Saturday, March 07, 2009

FIDE Assembly Minutes

If you happen to be interested in such things, the minutes to FIDE's General Assembly, held during the Dresden Olympiad, have now been published. Annex number 50, the Swiss Pairings Committee Report, has some info that might be of interest to arbiters:

The chairman, Mr.Markkula and Mr.Stubenvoll reported that they have tested the program [Tournament Service 6.0], which is now producing fairly good pairings due to the Dutch Swiss rules. Therefore the committee proposes the endorsement of the program Tournament service for the pairings of Dutch Swiss rules. The committee unanimously stated that the endorsement of a program is only concerning the pairings due to the specified rules. The committee will neither judge other special functional features of a program or ist applicalbility [sic] at all nor give recommendations for chosing a special program.

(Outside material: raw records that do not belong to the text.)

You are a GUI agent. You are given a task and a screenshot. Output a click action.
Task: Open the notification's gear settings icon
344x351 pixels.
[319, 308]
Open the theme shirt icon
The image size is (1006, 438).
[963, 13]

Then, there's this bit: "Mr. Tsorbatsoglou regretted that the Swiss System rules are grown up [sic] so complicated that neither players nor most of the arbiters understand them. The chairman replied that the complexity is the price for increased fairness compared to older rules. Nevertheless the committee will wellcome [sic] any proposals for new simple Swiss System rules."

3 comments:

Anonymous said...

In light of the fractured English used in the Minutes, I wonder what "fairly good pairings" means.

DJ

Garvin said...

I was going to make a similar post to Denis. Most pairing programs that attempt to use dutch pairing rules make 'fairly good pairings'. It is the exceptions to these fairly good pairings that causes all the problems.

Unknown said...

As the author of the now-endorsed program "TournamentService" (TS), I can assure you, in this case "fairly good" means TS has undergone *very* rigorous testing by the swiss pairing comittee. During a process taking two years, TS has proved no errors in the released version. I think it is fair to say, testing shows TS produces better pairings than the established competitors, and is taking the latest updated rules into account.